Kencan hanya dilakukan oleh sepasang kekasih atau dua manusia yang sedang berada pada masa pendekatan.
—Grisha Kania
•~•
Nyata sekali rasanya.
Gris tidak ingin mama tahu luka ini. Benar-benar tidak ingin. Sebab tak ada yang baik untuk dibanggakan dari sebuah patah hati yang diciptakan oleh hati sendiri.
Baralah penyebab semua ini.
Namun faktanya, Gris tidak ingin menyalahkan Bara atas semua patah hatinya. Tidak. Bara memang salah. Tetapi, yang lebih salah barangkali memang dirinya. Memangnya, apa yang bisa dibanggakan dengan status teman bersama kekasih orang lain? Tidak ada menurut Gris.
Baginya, semua ini akan berlalu. Cepat atau lambat, masa itu akan tiba nanti. Saat di mana ketika Gris melihat Bara, perasaan itu tak lagi ada. Atau mungkin, saat di mana Gris menyebut nama cowok itu, euforia hangatnya tak lagi terasa.
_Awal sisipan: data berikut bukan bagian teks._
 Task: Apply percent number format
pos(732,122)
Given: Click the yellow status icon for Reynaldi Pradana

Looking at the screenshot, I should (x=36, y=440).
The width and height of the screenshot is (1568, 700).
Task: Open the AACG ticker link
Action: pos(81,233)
Gris memandangi karya tulis yang dipajang di mading kampus. Karya tulis yang beberapa waktu belakangan juga diterbitkan dalam majalah kampus secara bersamaan. Gris mungkin seharusnya berbangga diri atas pencapaian ini. Tetapi rasanya semua seolah hambar, mengingat saat ia menulis karya ini, Baralah yang duduk menemaninya sampai malam.
“Milikmu, ya?”
Pemuda itu lagi.
Tak ada hal istimewa yang patut diingat dari kenangan masa SMP-nya. Namun, Gris akan mencoba memutar ulang memori bertahun-tahun silam. Di mana pada saat itu, dirinya, Edgar, Ikrar dan Gabriel mengerjakan tugas akhir di penghujung semester sebelum ujian kenaikan kelas berlangsung.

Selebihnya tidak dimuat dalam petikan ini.